In the near term, the stock’s movement may depend on its ability to hold above key support zones. While the broader structure remains relatively stable, the recent rejection suggests that upside may remain capped unless resistance levels are breached.

Market participants may continue to monitor price action near support and resistance for directional cues.

Risk Factors to Watch

  • Resistance near ₹1,020–₹1,080 may limit further upside movement.
  • Easing momentum indicators suggest reduced buying strength.
  • Sector-linked volatility may impact price behaviour.
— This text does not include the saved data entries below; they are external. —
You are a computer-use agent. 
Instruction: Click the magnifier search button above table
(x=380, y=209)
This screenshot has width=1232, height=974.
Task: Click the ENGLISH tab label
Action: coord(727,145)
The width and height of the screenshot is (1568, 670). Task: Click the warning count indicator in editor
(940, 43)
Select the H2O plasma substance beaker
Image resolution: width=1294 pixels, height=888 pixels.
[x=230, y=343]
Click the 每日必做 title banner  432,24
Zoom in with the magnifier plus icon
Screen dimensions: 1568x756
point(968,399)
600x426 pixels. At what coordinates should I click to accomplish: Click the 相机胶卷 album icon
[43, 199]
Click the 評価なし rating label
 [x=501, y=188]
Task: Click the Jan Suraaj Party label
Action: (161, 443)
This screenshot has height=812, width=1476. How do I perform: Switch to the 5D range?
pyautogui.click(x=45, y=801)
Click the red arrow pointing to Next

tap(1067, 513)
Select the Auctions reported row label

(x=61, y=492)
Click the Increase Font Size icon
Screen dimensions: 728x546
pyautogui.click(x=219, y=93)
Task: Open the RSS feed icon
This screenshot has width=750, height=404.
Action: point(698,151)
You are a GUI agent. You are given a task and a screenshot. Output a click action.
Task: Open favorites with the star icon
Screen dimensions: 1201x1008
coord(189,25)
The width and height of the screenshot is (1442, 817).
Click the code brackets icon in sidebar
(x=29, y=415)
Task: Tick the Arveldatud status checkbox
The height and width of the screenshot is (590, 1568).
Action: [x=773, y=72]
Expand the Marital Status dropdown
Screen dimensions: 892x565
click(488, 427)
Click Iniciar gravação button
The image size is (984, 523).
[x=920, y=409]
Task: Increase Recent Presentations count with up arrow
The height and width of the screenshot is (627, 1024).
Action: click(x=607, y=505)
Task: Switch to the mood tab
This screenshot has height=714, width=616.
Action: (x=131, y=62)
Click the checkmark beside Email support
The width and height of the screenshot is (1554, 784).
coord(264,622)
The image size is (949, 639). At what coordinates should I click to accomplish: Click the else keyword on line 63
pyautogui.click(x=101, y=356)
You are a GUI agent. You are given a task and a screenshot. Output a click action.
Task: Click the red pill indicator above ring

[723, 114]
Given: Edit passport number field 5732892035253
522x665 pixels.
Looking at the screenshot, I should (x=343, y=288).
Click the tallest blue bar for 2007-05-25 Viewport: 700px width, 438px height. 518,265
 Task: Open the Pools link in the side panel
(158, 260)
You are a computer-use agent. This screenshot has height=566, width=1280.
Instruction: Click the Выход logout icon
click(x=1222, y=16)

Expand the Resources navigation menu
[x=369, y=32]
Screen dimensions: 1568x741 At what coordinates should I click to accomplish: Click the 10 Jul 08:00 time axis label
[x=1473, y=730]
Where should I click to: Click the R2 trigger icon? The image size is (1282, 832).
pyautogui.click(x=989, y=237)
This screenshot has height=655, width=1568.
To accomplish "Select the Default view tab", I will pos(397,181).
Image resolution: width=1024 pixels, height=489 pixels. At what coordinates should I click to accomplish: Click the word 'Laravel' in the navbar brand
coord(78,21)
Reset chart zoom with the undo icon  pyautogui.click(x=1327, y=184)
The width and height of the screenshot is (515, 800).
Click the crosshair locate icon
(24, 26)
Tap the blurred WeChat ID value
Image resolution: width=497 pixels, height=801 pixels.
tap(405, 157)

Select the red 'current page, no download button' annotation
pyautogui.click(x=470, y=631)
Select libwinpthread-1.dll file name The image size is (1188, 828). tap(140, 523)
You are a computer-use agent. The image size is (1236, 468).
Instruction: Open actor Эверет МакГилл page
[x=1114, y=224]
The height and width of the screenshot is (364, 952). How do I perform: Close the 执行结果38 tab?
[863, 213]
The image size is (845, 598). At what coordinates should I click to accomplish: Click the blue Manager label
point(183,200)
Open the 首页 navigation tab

Chennai Petroleum Corporation Ltd (NSE:CHENNPETRO) recent 4% decline reflects a pullback after resistance rejection despite maintaining a relatively stable broader trend. While the stock remains above key averages, easing momentum and resistance near higher levels suggest a cautious near-term outlook.

FAQs

  1. Why did Chennai Petroleum shares fall today?
    The stock declined due to resistance near higher levels and possible profit booking after a recent upward move.
  2. What are the key resistance levels for Chennai Petroleum stock?
    The stock faces resistance between ₹1,020 and ₹1,080, which may cap near-term upside movement.
  3. What does the RSI indicate for Chennai Petroleum?
    An RSI near 50 suggests neutral momentum, indicating a loss of strength after the recent upward trend.